>> Begin EXCERPTED TEXT
In another reference
http://www.linuxrocket.net/index.cgi?a=MailArchiver&ma=ShowMail&Id=361273

Linus Torvalds says
"The thing is, we should always set the dirty bit either atomically
with the access (normal "CPU sets the dirty bit on write") _or_ we
should set it after the write (having kept a reference to the page)."

What does he mean by set atomically? And how this is done?

The read-alter-rewrite pattern to update a bit in the PTE preserves any
other bits in the PTE that the OS may be playing with, except if the OS
can manage to write to the PTE in the middle of the RAR. This is more
likely with another CPU but possible with CPU designs that delay writes
to improve performance. So, the RAR cycle needs to be atomic in the
sense of indivisible. Typically this requires a hardware signal, to
say (to other hardware units) that they may not use some part of the
memory for the duration of the RAR cycle. The MMU hardware needs to
have this built in.

A multiprocessor OS also has to know to use an atomic RAR cycle for
any change it makes to a shared PTE (or risk missing a Dirty bit set).
How to do this depends on the CPU, and sometimes on external
architecture. Typically a special instruction is used, in an
assembly-language subroutine.
 
Maria wrote:

2- Dirty Bit/Use bit: those are in particularly important in Virtual
memory. They are part of each page table entry. i really don't
understand how those bits are set without losing CPU cycles. I don't
believe that the DRAM has a set bit line to set/reset these bits. Am I
wrong????

On some CPUs (e.g. S/370 and its descendants through today's System z)
those bits (called Change and Reference) are attached to the real page
frame, and are not in the PTE. On modern machines they are cached, and
set by microcode in a dedicated memory region not visible to the OS,
but on old machines they really were part of the memory system and set
by hardware.

As others have pointed out, the overhead of setting such a bit only
occurs when it is not already set, and with proper caching techniques
this makes the performance hit invisible.

Btw, two advantages of DIrty&Use bits attached to the real frame are:
(1) The bits get set by I/O operations (e.g. DMA) automatically, as
well by any accesses performed without address translation ("DAT off";
"real mode"), and
(2) When pages are shared, the OS does not have to chain though all
PTEs pointing to the same frame in order to determine dirtiness.

Michel.
 
(1) The bits get set by I/O operations (e.g. DMA) automatically, as

Setting the dirty bits on DMA is usually the OS's task.

For instance, Windows does this in MmProbeAndLockPages call - see its
IoXxxAccess parameters - there are 3 chances:
"you will not update this memory"
"you will update this memory, possibly by DMA you will initiate"
"you will update this memory and promise to fully fill it, so MM can skip
bothering with zeroing".

IIRC the 3rd option was not implemented until XP, but the code for it and the
API is since NT 3.1
 
Maxim S. Shatskih said:
Setting the dirty bits on DMA is usually the OS's task.

the changed and reference bits are properties of the physical instance
of the page.
>> End EXCERPTED TEXT
>> Begin COLLECTED MATERIAL
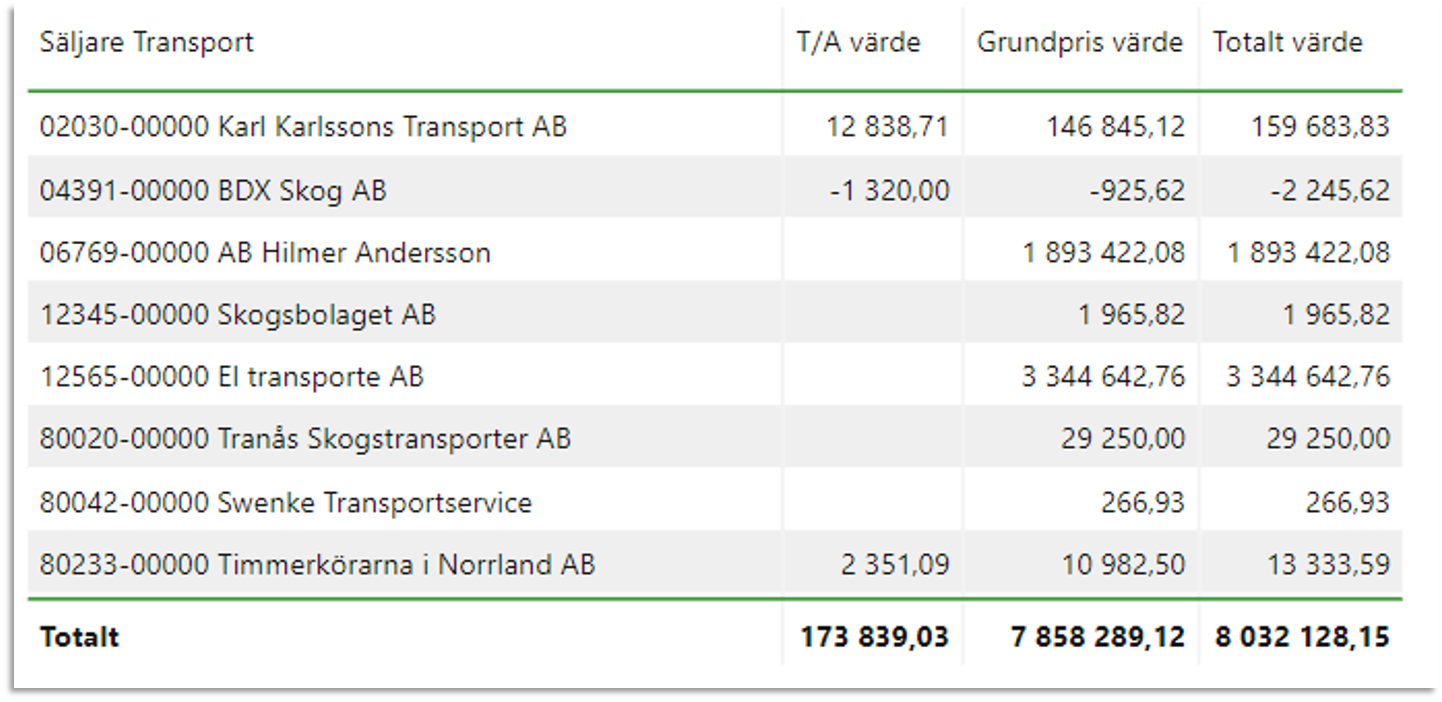Select the BDX Skog AB row
The image size is (1442, 702).
click(715, 189)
>> End COLLECTED MATERIAL
- [GOAL]: Carry on the forum thread about dirty and reference bits in page tables from its last sentence.

- [RESPONSE]:
in the original 360 "key" structure ... cp67 emulated cms protected
shared pages by fiddling the storage protect keys (part of the
original 360 architecture) ... where the current executing state is
carried by the PSW (program status word) which could include a "key"
state. each storage area could have an associated key value. for a
storage to occur the PSW (application execution) key value had to
match the storage key value in order for a storage operation to
complete (aka not only did storage areas have reference and change
state ... but each storage area could also have store and optionally
fetch protection ... which also had to be checked on each instruction
operation). the supervisor could disable store (& optional fetch)
protection by setting the PSW key value to zero (for privilege
kernel/supervisor code).

so certain CMS virtual memory pages were defined as shared. the cp67
kernel ... behind the scenes fiddled both the non-shared and shared
page protection keys as well as fiddling the PSW for CMS execution ...
so that all stores to protected shared pages would fail.

along comes 370 ... and in the original 370 virtual memory
architecture, a shared segment protection feature was defined. for
the morph of cp67/cms (from 360/67) to vm370/cms (370), the cms layout
structure was re-organized so all "shared" pages were located in a 370
segment that could be defined as shared across multiple address spaces
.... and in each virtual address space table entry ... the segment
protect bit was turned on (preventing all instruction executing in
those virtual memories from being able to store in that segment range
of virtual addresses).

at that time, there was going to still be the "key" based storage
protection (inherited from 360), the page change and reference state
bits as well as the new 370 virtual memory storage protect mechanism.

some amount of past posts mentioning storage protect operations:
http://www.garlic.com/~lynn/93.html#18 location 50
http://www.garlic.com/~lynn/93.html#25 MTS & LLMPS?
http://www.garlic.com/~lynn/96.html#4a John Hartmann's Birthday Party
http://www.garlic.com/~lynn/99.html#94 MVS vs HASP vs JES (was 2821)
http://www.garlic.com/~lynn/2000c.html#18 IBM 1460
http://www.garlic.com/~lynn/2002q.html#31 Collating on the S/360-2540 card reader?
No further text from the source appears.